Print the entries verbatim, leaving out the images they contain.
BEGIN Dataset extract
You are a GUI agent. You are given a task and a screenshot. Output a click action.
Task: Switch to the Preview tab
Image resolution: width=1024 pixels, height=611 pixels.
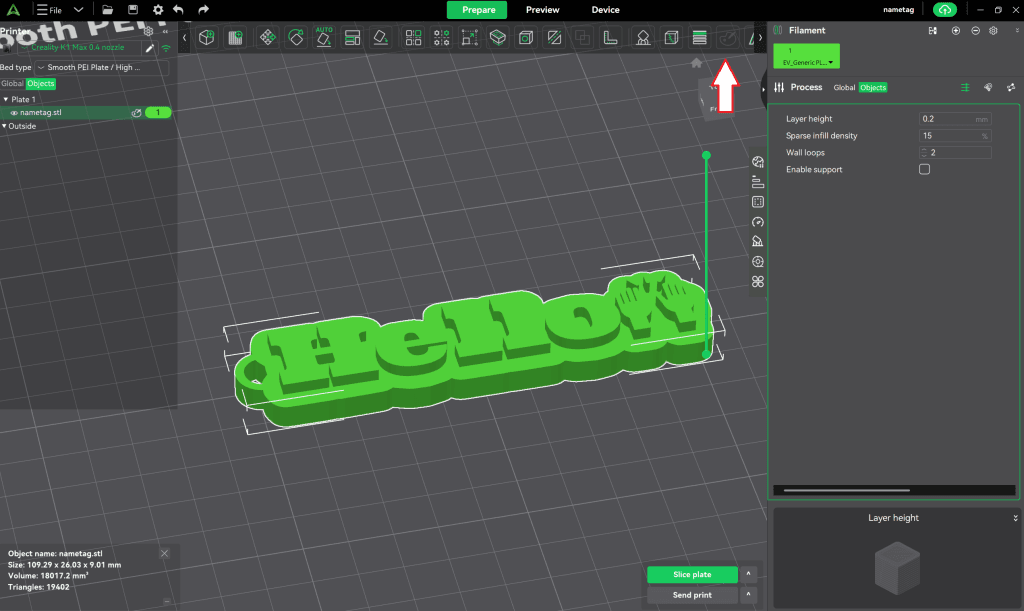pyautogui.click(x=542, y=9)
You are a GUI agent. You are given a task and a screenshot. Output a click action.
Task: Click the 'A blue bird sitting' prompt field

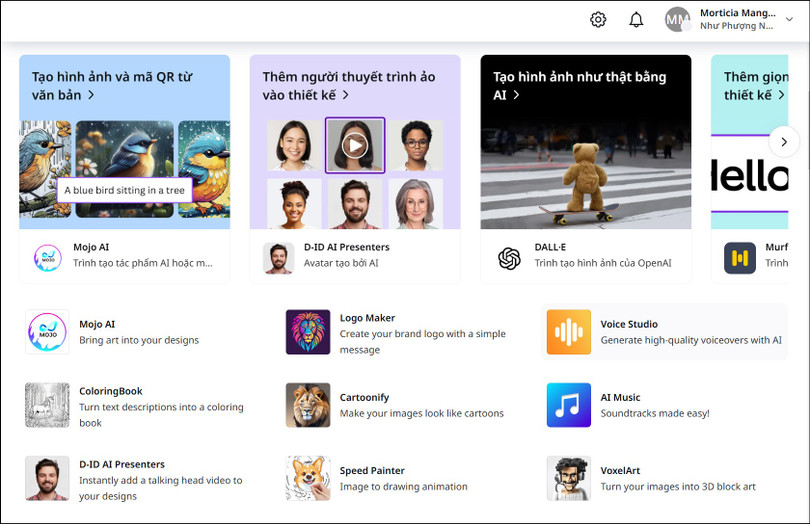(124, 190)
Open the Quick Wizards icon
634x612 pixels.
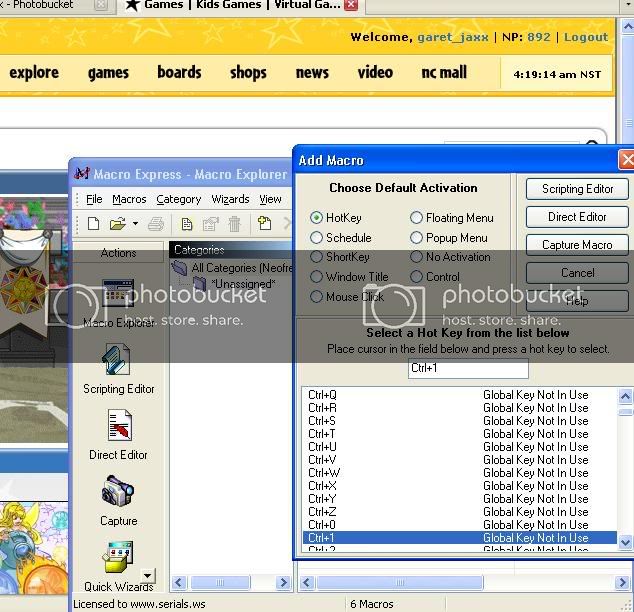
END Dataset extract
■ **Written answer**:
You are a GUI agent. You are given a task and a screenshot. Output a click action.
Task: Switch to the Preview tab
Image resolution: width=1024 pixels, height=611 pixels.
pyautogui.click(x=542, y=9)
You are a GUI agent. You are given a task and a screenshot. Output a click action.
Task: Click the 'A blue bird sitting' prompt field

(124, 190)
Open the Quick Wizards icon
634x612 pixels.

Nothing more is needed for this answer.